Ma per tornare al protezionismo, forse i dazi, come quello sulle automobili prodotte all'estero minacciati anche l'11 maggio scorso, hanno lo scopo, nella mente creativa del palazzinaro newyorkese, di costringere le case automobilistiche europee e asiatiche a produrre di più negli States, ma questo presuppone grossi investimenti, ulteriori incentivi pubblici a spese dei contribuenti (com'è sempre avvenuto) e, non da ultimo, condizioni di lavoro che si avvicinino a quelle imposte alla classe operaia delle delocalizzazioni, per esempio a quella messicana. Il che, per altro, è già avvenuto; però “vicine” non significa uguali ed è più che probabile, giusto per non atteggiarsi a profeti, che il cosiddetto reshoring o rimpatrio delle attività produttive collocate all'estero, non vada in là più di tanto. Ma questo lo sanno le teste pensanti della borghesia statunitense e forse anche quella grosso modo pensante di Trump, di un personaggio, cioè, che qualche anno fa sarebbe stato considerato una macchietta folcloristica, buono solo per programmi da tivù-spazzatura, ma che le difficoltà di gestione politica generate dalla crisi ha proiettato ai vertici della prima potenza mondiale. E', questa, la storia dei “populismi” che emergono o trionfano un po' dappertutto, populismi che rendono la vita (politica) più complicata al tradizionale ceto politico borghese. La storia della borghesia non è avara di figure alla Trump (vogliamo ricordare la “nostra” gloria nazionale, l'ex cavalier Berlusca?), a cominciare da quell'imperatore da avanspettacolo, Luigi Bonaparte, cui Marx dedicò alcuni dei suoi scritti più brillanti e magistrali.

* [Righe archiviate]:
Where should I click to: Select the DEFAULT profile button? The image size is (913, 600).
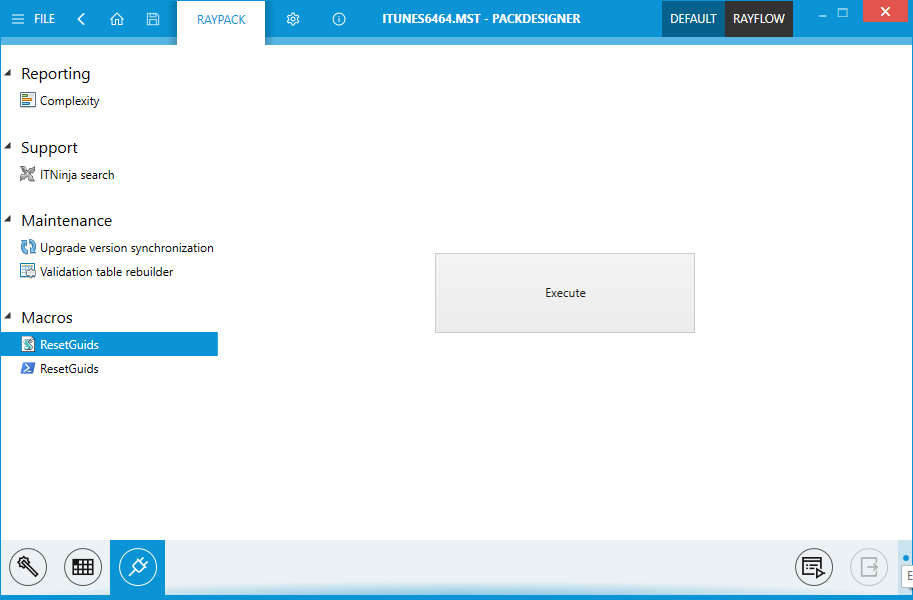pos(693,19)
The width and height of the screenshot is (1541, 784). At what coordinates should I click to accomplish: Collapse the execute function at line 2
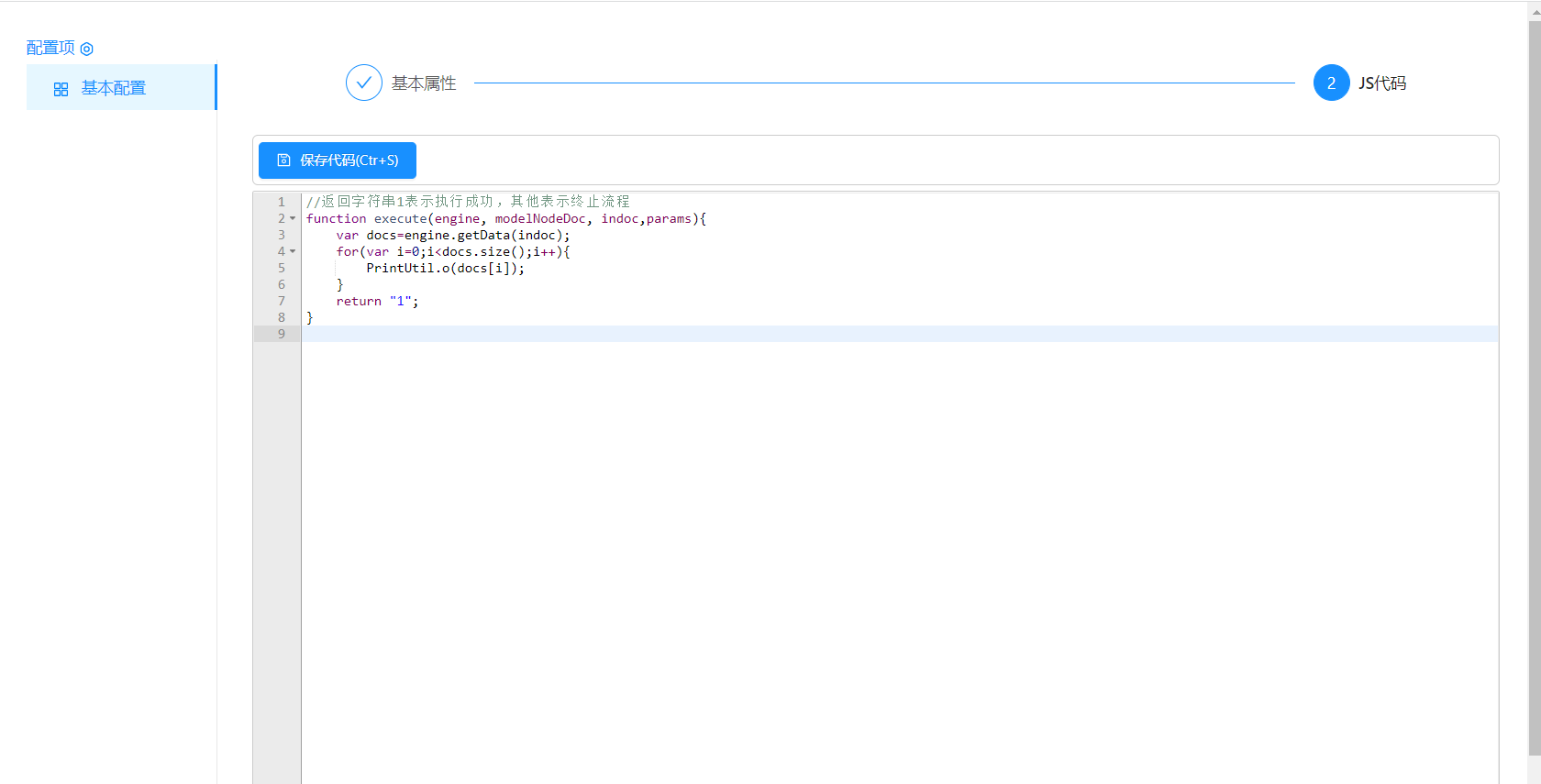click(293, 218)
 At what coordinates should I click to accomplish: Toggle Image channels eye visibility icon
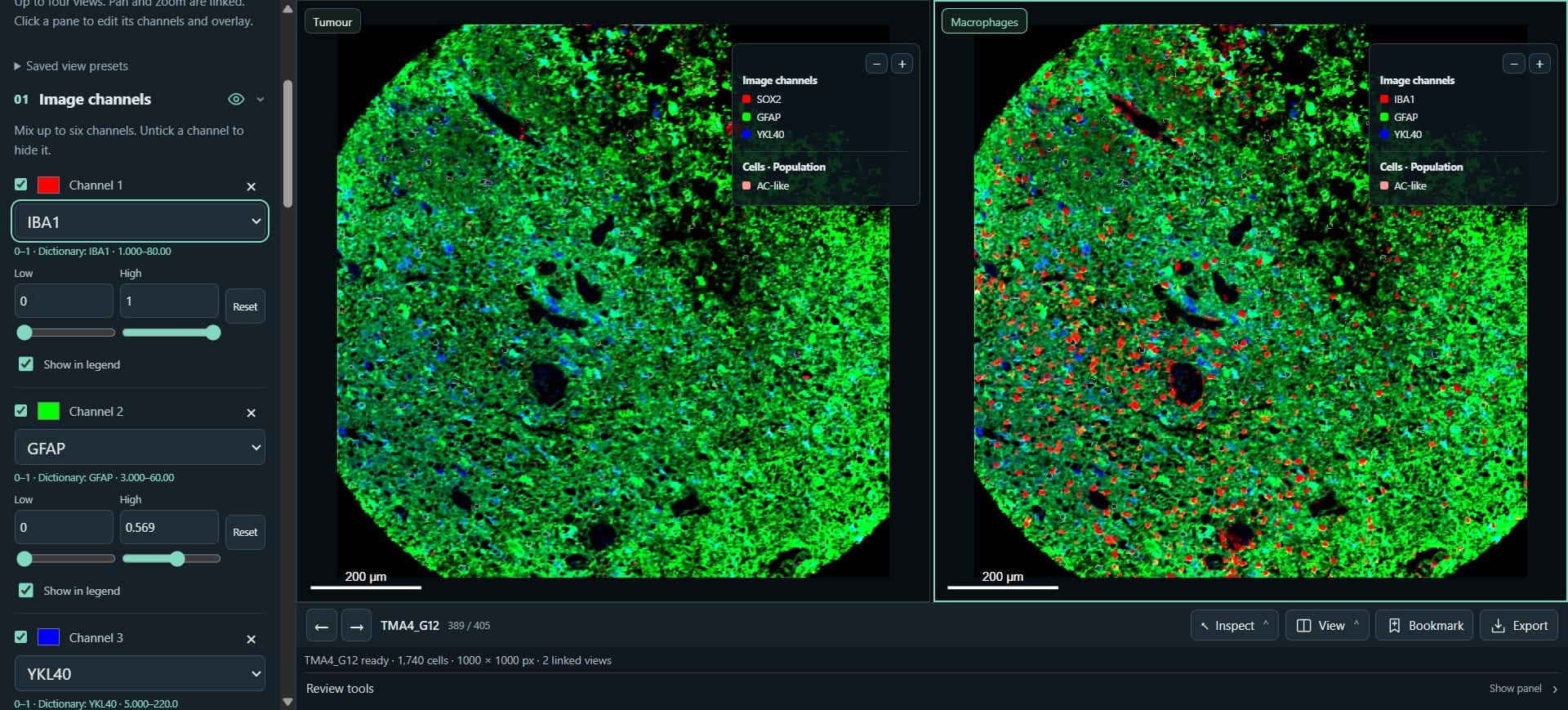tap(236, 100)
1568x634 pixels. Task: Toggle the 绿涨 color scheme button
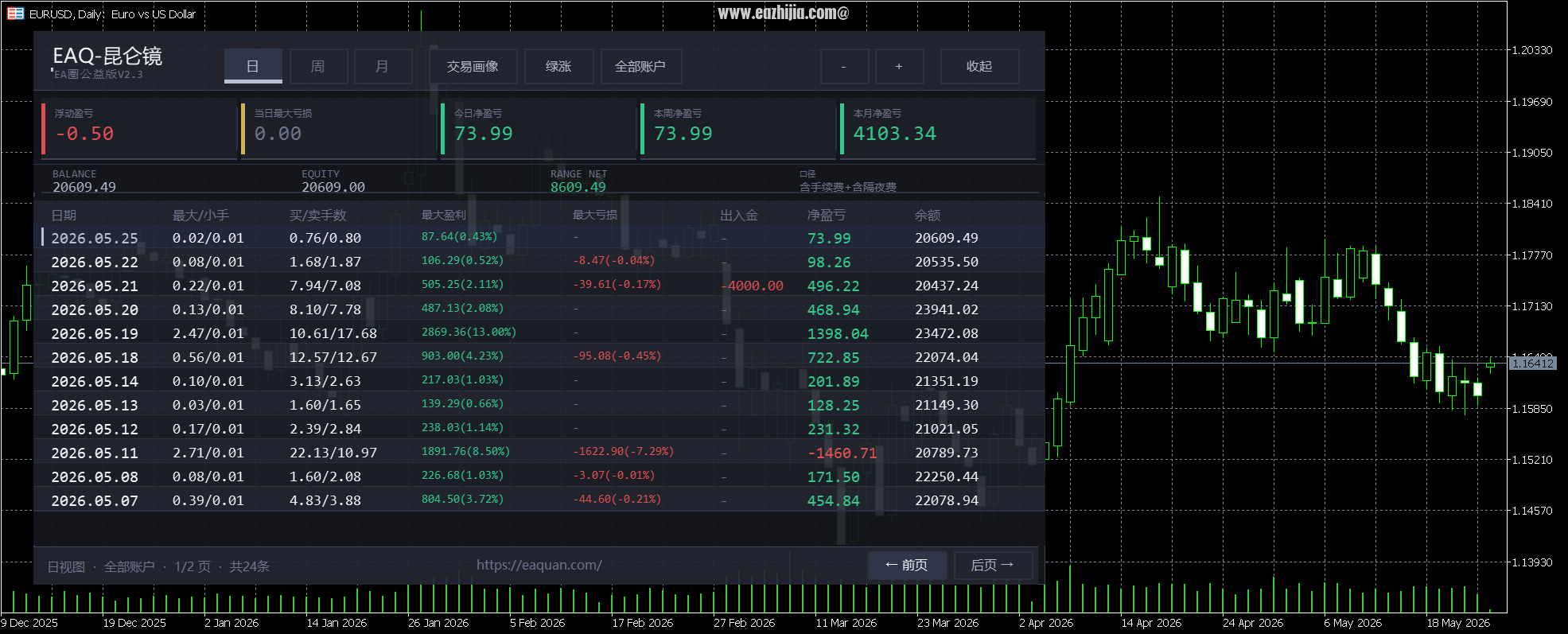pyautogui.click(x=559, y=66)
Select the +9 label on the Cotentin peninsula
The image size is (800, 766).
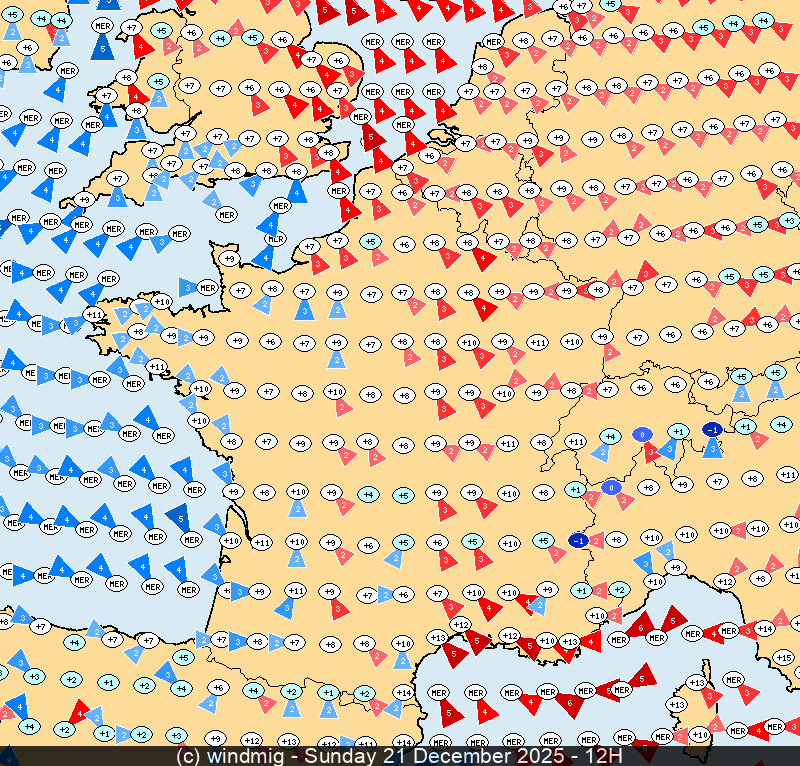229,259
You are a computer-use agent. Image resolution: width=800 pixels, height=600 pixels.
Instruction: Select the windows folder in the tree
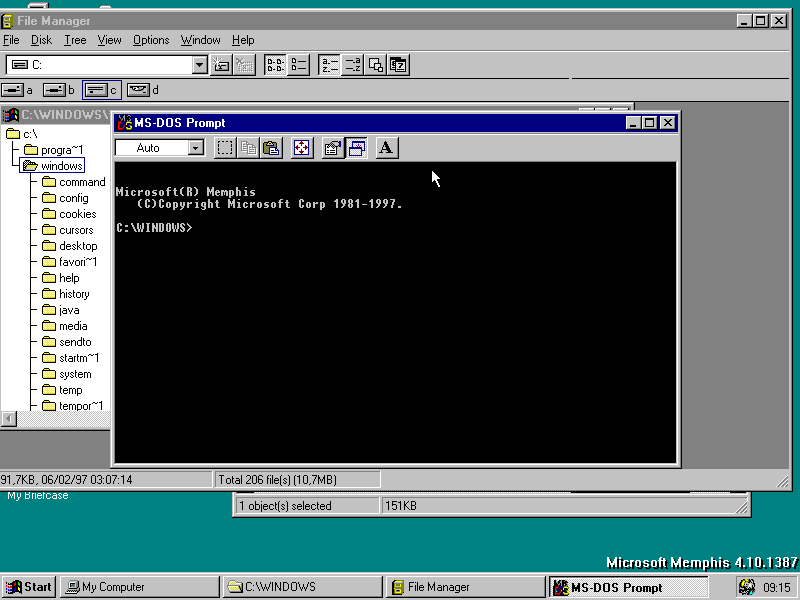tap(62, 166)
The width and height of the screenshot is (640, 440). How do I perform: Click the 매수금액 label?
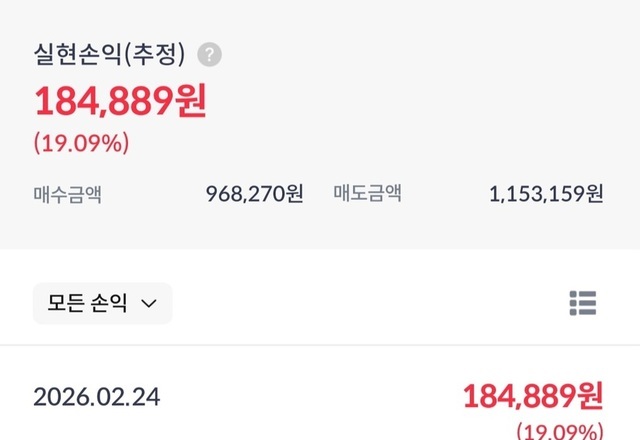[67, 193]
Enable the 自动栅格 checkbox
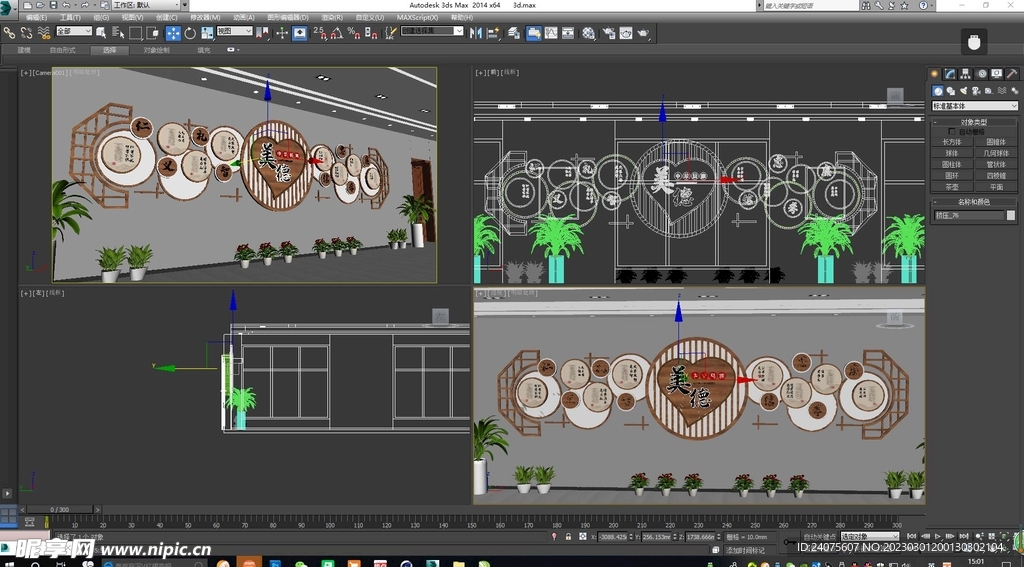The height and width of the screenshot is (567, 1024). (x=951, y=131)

* [Esercizio scritto]:
Riprendi il brano su Trump, i dazi e i populismi e proseguilo dopo la sua ultima frase.

* [Risposta all'esercizio]:
Ma al di là degli “imprevisti” di percorso, la presidenza americana, pur nei termini scomposti e in parte sconcertanti che le sono propri, esprime un'esigenza, come si diceva all'inizio, ossia quella di contrastare la crescita economico-politica dei suoi competitori, per non dire avversari, sullo scacchiere imperialistico mondiale o comunque di tenerne a freno la malsana idea (per gli USA) se non di mettersi in proprio, quanto meno di ritagliarsi spazi di autonomia più larghi rispetto all'ingombrante alleato. Insomma, gli USA devono continuare a fare il bello e cattivo tempo nei secoli dei secoli e gli altri devono adattarsi. La cosa però è sempre più complicata, complicata dalla crisi cominciata una quarantina d'anni fa, i cui svolgimenti hanno portato la Cina a tallonare sempre più da vicino gli Stati Uniti e a spingere le litigiose borghesie europee a intraprendere il faticoso – e per nulla scontato – cammino di un polo imperialista unitario.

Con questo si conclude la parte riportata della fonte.